REQUIRED ACTION:
Answer these questions from the limerence passage below:
1. Who was the writer addicted to?
2. What did members of the online support forum call the people they were infatuated with?
3. Which project does the writer say helps us see our own shadows?

+++ PASSAGE SHOWN +++

Limerence and romantic love – what’s it all about?
I’ve always been curious about how things work. From a young age I would take things apart to see what was on the inside. Invariably the items never went back the same way. It was a good job I didn’t choose surgery as a career. My infatuation was no different. I delved into hundreds of books on relationships, affair recovery, marriage, addictions, love, narcissism, co dependency, early life attachments, complex trauma and PTSD just to name a few.
I spoke of my struggles in groups at my college. This was not easy given it was a fellow trainee that I was addicted to. I confided in a few trusted friends. I took it regularly to my own therapy. It got talked about in our marriage counselling. Going total No Contact is the recommend course of action for all affair recovery, but I chose to stay on my course. I cut as much contact as I could. None of this was easy, but I was not going to let my shame inhibit my growth. The more I talked, the more the shame weakened. With time the grip of the infatuation loosened.
After a few months I came across the term limerence “an involuntary state of mind which results from a romantic attraction to another person combined with an overwhelming, obsessive need to have one’s feelings reciprocated. It has shades of addiction and obsessive compulsive disorder and can in many cases last years”. I found an online support forum and finally felt I was not alone in my madness. Others were struggling with a similar problem. We referred to the people we were infatuated with as LO’s – Limerent Objects. In reality that’s exactly what we were doing, objectifying these people. They are acting as a mirror for us to project our own unresolved and unconscious feelings onto. My holy mantra became “limerence is all about me- there is no magical other to make me feel complete”.
So why do we fall in romantic love? It depends on who you read and what resonates with you. Apart from the biological drive already mentioned, the theory I’m leaning to more is it’s all about us re-enacting our Parental Rescue Fantasy. Our perfect partner is actually our perfect idealised parent in disguise. At an unconscious level we are drawn to people where we can re-enact our failed relationships with parents, hoping for a more successful outcome. Our parents, usually unintentionally, inflict emotional wounds on us and it’s these we are seeking to heal. As our attempts to repair these injuries is so unconscious, we move from one failed relationship to another, hoping for a better outcome and yet we rarely achieve this. That’s because we take ourselves with us. Its not until we become conscious about what we are doing that we can start to heal. This is one of the things I love about the ManKind Project – to help us see our own shadows, which is where these wounds are held.

+++ DATA TO EXAMINE +++

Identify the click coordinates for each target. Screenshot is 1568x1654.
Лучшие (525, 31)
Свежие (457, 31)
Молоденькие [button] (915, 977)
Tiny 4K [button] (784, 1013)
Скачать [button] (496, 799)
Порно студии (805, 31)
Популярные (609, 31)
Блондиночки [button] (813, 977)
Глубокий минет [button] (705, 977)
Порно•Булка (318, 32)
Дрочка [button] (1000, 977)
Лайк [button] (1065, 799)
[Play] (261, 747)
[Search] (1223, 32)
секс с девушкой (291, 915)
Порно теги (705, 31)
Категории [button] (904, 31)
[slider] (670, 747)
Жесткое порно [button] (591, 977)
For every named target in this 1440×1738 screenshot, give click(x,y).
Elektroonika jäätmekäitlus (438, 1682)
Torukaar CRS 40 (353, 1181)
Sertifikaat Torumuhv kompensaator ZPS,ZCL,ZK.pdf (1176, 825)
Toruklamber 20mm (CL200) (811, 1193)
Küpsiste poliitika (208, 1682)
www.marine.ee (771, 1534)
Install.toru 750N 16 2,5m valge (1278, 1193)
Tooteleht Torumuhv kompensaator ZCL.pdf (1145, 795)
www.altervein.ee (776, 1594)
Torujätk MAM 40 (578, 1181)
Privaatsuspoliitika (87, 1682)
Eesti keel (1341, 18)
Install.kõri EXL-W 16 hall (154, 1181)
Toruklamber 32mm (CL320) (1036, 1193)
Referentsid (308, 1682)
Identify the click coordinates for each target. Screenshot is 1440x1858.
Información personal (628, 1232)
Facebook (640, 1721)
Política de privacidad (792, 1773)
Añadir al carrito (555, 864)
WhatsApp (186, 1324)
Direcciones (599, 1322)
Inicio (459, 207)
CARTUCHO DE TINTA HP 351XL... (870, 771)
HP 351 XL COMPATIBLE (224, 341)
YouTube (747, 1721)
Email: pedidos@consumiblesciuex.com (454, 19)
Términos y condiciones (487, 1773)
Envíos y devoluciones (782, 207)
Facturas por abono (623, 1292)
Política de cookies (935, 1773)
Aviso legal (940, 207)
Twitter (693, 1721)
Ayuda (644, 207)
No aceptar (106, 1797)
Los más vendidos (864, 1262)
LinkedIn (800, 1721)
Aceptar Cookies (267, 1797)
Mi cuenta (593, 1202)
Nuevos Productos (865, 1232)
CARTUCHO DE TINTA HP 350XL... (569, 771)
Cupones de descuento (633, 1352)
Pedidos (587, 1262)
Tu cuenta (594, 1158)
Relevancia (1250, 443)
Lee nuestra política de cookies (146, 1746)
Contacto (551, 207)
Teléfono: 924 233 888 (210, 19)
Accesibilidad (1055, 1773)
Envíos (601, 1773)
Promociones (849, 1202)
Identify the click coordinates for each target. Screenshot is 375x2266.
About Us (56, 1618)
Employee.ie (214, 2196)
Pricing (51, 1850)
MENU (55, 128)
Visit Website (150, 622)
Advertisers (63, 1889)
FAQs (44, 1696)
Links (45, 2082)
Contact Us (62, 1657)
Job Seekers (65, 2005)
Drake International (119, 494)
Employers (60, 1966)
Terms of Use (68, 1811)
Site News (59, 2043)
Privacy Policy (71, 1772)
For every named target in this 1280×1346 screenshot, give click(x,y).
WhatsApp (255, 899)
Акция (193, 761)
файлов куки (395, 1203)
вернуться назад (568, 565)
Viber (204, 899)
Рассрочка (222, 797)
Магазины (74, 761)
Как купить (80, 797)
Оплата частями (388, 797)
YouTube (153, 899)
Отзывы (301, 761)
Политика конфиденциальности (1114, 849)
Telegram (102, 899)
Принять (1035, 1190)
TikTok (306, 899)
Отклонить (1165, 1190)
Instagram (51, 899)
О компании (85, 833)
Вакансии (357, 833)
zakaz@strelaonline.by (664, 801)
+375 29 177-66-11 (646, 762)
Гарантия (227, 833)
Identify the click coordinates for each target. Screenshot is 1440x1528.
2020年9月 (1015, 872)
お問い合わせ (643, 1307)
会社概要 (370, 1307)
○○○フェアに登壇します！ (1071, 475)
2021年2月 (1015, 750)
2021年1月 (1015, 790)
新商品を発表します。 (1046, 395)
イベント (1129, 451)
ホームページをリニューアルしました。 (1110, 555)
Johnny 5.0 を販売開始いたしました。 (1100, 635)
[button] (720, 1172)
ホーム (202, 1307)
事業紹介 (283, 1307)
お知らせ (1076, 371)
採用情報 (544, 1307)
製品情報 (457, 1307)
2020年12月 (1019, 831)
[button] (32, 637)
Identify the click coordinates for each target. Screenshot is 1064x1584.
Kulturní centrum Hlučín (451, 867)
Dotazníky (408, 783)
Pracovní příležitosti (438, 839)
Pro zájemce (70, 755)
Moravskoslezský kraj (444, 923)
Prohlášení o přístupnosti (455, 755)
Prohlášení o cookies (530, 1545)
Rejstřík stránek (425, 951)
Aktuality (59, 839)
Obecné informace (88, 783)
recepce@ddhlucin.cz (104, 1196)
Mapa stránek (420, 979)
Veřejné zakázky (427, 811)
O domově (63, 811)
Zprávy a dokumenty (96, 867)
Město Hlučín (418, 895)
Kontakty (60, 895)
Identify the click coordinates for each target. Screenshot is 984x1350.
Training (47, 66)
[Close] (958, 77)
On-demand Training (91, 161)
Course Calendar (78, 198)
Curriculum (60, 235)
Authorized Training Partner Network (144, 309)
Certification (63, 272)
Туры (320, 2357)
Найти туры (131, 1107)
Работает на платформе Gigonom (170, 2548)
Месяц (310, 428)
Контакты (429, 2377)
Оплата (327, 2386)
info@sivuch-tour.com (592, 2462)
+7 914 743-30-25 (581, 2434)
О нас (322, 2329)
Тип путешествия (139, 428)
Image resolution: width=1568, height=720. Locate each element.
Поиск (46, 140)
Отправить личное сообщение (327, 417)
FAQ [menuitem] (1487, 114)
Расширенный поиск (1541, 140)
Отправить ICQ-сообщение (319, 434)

+++

RESPONSE BELOW:
1. A fellow trainee at the writer's college.
2. LO's, meaning Limerent Objects.
3. The ManKind Project.